Create a subdirectory called part2 in your project, and place all files related to part 2 in that directory.
Turn in the model files, which should be named spam.svm.model and sentiment.svm.model, and spam.megam.model and sentiment.megam.model.
Turn in classification output files (postprocessed to have the same format as the output of nbclassify), named spam.svm.out, sentiment.svm.out, spam.megam.out and sentiment.megam.out.

Part III

Finally, create a README.md for your hw1 project with any relevant information about your solution to part I and part II, disclosure of any source of information (besides this class, class notes and piazza discussions), and with answers to the following questions:

What are the precision, recall and F-score on the development data for your classifier in part I for each of the two datasets. Report precision, recall and F-score for each label.
What are the precision, recall and F-score for your classifier in part II for each of the two datasets. Report precision, recall and F-score for each label.
What happens exactly to precision, recall and F-score in each of the two tasks (on the development data) when only 10% of the training data is used to train the classifiers in part I and part II? Why do you think that is?

Grading

This assignment will be graded on a scale from 0 to 100 points, and will be worth 15% of your grade for the course. The number of points you are awarded will be based on the following formula:
HW1score = min(x₁⁵ × 60 + x₂³ × 30 + x₃ × 10 + x₄ × 10 + x₅ - p, 100),
where:
x₁ is the F-score of your classifier on the SPAM dataset,
x₂ is the F-score of your classifier on the Sentiment dataset,
x₃ is the F-score of your SPAM classifier from part II of the assignment (max(svm, maxent)),
x₄ is the F-score of your Sentiment classifier from part II of the assignment (max(svm, maxent)),
x₅ is your score on part III of the assignment,
p is a penalty for undesirable characteristics of your solution, including excessive time or space requirements (runs too slow, uses too much RAM or too much disk space), incorrect implementation, wasteful use of external resources (e.g. use of an external dictionary without any improvement in performance).

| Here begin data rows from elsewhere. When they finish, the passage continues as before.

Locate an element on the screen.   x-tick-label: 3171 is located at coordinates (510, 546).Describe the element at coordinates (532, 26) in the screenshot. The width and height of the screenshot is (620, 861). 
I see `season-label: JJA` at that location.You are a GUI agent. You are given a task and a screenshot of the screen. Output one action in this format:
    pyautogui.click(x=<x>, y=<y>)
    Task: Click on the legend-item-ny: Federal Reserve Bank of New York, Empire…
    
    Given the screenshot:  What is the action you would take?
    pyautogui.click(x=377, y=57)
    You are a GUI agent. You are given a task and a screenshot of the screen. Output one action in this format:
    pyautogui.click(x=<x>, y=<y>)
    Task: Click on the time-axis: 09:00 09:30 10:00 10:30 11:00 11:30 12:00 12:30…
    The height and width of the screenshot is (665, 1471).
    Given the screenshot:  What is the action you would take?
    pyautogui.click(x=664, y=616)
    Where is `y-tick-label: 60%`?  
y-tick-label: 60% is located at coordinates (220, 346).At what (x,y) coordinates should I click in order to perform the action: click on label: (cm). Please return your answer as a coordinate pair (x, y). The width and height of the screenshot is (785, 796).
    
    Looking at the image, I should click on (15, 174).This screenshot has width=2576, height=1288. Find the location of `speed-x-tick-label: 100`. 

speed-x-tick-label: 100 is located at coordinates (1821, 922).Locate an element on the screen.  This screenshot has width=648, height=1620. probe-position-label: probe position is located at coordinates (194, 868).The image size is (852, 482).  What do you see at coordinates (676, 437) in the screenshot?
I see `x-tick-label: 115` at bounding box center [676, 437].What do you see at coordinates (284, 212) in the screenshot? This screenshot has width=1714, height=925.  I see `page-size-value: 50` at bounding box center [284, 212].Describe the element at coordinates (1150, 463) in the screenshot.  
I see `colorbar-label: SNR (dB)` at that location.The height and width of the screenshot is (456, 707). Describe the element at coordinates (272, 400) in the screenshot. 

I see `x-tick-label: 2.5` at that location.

Important information on collaboration and external resources

DO NOT look for any kind of help on the web
PLEASE DO discuss any issues you have on our Piazza board
This is an individual assignment. You may NOT work in teams or collaborate informally with other students in the class or anyone else. You must be the sole author of 100% of the code and writing you turn in.
You may NOT use any code you find online or anywhere else. You may NOT turn in any material you did not create. This applies to code, writing, and anything else you turn in
If do receive any external help or use any code (even one line!) you did not write yourself specifically for this assignment, you MUST note this explicitly in your code AND in your write-up.
Failing to comply with these guidelines will result in a grade of zero for the project. All cases of cheating or academic dishonesty will be dealt with according to University policy.